Флорентийский дневник | страница 84
Стало быть, теплом Рильке оказался окружен уже до своей поездки в Италию — но это было его судьбой (с неизменно присущим ей символическим привкусом), а не заслугой. Теперь же речь пошла для него о том, чтобы добыть необходимое для роста тепло из себя самого.
Отправляясь в Италию[83], Рильке шел по широчайшей стезе, исстари водившей германцев с севера на юг и уже вылощенной до блеска шагами несметных ног. Италия во времена культуры (то есть до Первой мировой войны) была, особенно для германских народов в обширном смысле — не только континентальных немцев, но и норманнов, но и англосаксов, одним из мощнейших «витальных» полюсов, неудержимо притягивавших к себе и целые стаи, и одиноких странников. И есть в этом страстном стремлении что-то от инстинкта перелетных птиц, молчаливо знающих, куда им нужно лететь — и зачем.
Но с точки зрения человеческой в нем неизбежно обнаруживается что-то сильно напоминающее любовь — и притом неизменно безответную. С каким восхищением взирали первые германцы на Рим в зените его могущества, Рим, наводивший на весь мир лучи мужского, отеческого и едва ли не божественного величия! Германцы с их варварским младенчеством прозябали во мраке — Рим же сиял, осененный силой духа (культурой, отчасти и греческой), несущий порядок и закон всем народам, щедро осыпанный дарами фортуны. Правда, иногда он больно бил их палкой, но от этого их благоговение только росло: ведь божествам свойственно карать (не отсюда ли былое почтение немцев к этому инструменту воспитания?).
И все же, следуя законам природы, германцы мужали, а Рим хирел, терял свой пол, свою божественность — и постепенно превращался в по-человечески доступную женщину-Италию. Со страхом и отвращением глядела она теперь на север, но сила была уже на стороне варваров. Настал срок — и они явились в эту некогда заповедную землю, что теперь отдавалась им, не любя. Чего искали они, тоскливо штурмуя Рим? Отмщения, сокровищ? Сами они, без сомнения, думали, что именно этого, — но как раз потому и оставались варварами. Что должны были чувствовать эти дикари, насилуя любимую, то есть разграбляя и унижая «Рому», вечный город (по-латыни — тоже женского рода)? Растерянность, вину, раскаяние? Не было ли это похоже на святотатство, осквернение святыни? Что должна была чувствовать сама «Рома»? Ничего — она лежала в обмороке.
Что им было делать с покоренной и бесчувственной страной?
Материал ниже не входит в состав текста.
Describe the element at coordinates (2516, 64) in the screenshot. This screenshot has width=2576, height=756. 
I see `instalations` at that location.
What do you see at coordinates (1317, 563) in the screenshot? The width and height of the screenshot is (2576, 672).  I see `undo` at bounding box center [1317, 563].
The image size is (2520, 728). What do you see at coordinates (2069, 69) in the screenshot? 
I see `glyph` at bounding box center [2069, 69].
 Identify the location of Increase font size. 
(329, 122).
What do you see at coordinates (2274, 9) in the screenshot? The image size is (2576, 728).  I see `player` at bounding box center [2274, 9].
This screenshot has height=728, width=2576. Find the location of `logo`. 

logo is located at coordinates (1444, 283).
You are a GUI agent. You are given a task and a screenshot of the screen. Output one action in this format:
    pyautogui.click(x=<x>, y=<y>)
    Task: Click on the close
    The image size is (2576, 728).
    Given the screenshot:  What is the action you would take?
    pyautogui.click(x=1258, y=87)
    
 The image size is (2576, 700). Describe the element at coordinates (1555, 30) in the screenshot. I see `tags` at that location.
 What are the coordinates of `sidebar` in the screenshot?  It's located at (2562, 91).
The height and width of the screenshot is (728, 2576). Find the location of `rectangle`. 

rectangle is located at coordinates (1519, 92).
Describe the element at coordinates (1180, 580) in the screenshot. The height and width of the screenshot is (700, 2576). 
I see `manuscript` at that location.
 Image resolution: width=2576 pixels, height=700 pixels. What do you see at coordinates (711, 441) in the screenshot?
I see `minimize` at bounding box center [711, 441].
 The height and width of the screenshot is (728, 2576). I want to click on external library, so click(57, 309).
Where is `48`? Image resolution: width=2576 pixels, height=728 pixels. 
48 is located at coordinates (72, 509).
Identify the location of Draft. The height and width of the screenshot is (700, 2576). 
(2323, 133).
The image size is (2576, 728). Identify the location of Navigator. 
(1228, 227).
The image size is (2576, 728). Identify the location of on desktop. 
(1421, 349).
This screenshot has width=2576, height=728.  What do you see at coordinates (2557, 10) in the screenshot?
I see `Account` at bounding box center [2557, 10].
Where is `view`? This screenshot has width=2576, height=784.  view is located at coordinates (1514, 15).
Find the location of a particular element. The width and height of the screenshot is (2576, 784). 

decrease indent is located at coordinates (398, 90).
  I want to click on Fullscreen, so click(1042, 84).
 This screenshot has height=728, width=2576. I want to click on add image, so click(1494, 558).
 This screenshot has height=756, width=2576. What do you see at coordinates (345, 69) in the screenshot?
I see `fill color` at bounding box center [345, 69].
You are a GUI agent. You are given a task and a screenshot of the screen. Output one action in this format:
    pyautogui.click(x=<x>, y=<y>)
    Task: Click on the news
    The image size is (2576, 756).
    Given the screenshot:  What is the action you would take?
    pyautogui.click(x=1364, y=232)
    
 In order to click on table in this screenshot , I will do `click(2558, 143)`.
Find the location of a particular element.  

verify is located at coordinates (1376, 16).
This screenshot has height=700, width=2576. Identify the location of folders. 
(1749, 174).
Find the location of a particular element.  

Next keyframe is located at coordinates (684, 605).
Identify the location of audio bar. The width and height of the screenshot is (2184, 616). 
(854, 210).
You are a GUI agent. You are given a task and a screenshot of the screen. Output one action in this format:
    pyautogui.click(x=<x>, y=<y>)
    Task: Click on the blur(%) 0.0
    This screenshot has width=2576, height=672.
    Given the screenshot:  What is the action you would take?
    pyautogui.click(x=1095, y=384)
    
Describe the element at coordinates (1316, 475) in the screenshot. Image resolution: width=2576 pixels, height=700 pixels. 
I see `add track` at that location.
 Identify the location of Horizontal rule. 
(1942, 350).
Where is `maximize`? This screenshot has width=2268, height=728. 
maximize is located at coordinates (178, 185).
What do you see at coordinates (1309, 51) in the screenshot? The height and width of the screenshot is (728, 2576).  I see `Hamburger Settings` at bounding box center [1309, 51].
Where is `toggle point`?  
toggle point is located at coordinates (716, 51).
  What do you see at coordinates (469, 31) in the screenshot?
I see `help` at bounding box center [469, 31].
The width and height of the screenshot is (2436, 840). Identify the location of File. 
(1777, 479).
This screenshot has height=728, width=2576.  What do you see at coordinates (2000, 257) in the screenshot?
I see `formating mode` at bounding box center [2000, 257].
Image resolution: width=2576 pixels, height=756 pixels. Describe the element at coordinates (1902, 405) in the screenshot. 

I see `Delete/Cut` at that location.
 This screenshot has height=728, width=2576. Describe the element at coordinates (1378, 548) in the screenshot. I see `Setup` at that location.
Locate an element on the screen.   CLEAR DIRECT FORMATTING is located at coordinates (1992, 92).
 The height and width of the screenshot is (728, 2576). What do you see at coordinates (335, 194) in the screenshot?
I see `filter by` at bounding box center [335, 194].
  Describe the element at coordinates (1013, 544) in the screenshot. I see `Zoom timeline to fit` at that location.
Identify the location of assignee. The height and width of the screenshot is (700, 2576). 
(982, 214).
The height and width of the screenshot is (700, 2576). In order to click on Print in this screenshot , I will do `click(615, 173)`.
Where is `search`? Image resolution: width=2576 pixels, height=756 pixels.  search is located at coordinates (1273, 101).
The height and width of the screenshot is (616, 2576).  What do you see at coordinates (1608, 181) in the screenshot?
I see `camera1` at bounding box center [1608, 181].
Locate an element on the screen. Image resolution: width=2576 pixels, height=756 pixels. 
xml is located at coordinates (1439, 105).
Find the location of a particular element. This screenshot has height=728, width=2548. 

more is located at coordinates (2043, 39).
Они не доросли до ее мумифицированной культуры, до ее красоты — и топтали ее остатки, не замечая этого. Потому-то варвары всех сортов, в сущности, всегда ощущали в Италии какую-то меланхолическую неуверенность и плохо удерживались на этой сухой земле, а те, что оставались, немедленно всасывались ею. Но все равно они, даже взирая на нее извне, продолжали ее любить, любить с непонятной для них самих тоской. (Читатель к месту припомнил рассказ Борхеса «История воина и пленницы».) И один из самых пылких влюбленных — Фридрих II Гогенштауфен — любил Даму Италию так сильно, что, покорив ее, осмелился обосноваться лишь на Сицилии, весьма куртуазно прильнув к самому кончику ноги бесчувственной любимой. (Он, может быть, первым из великих немцев пережил свою тоску на современный лад — как тоску по культуре.)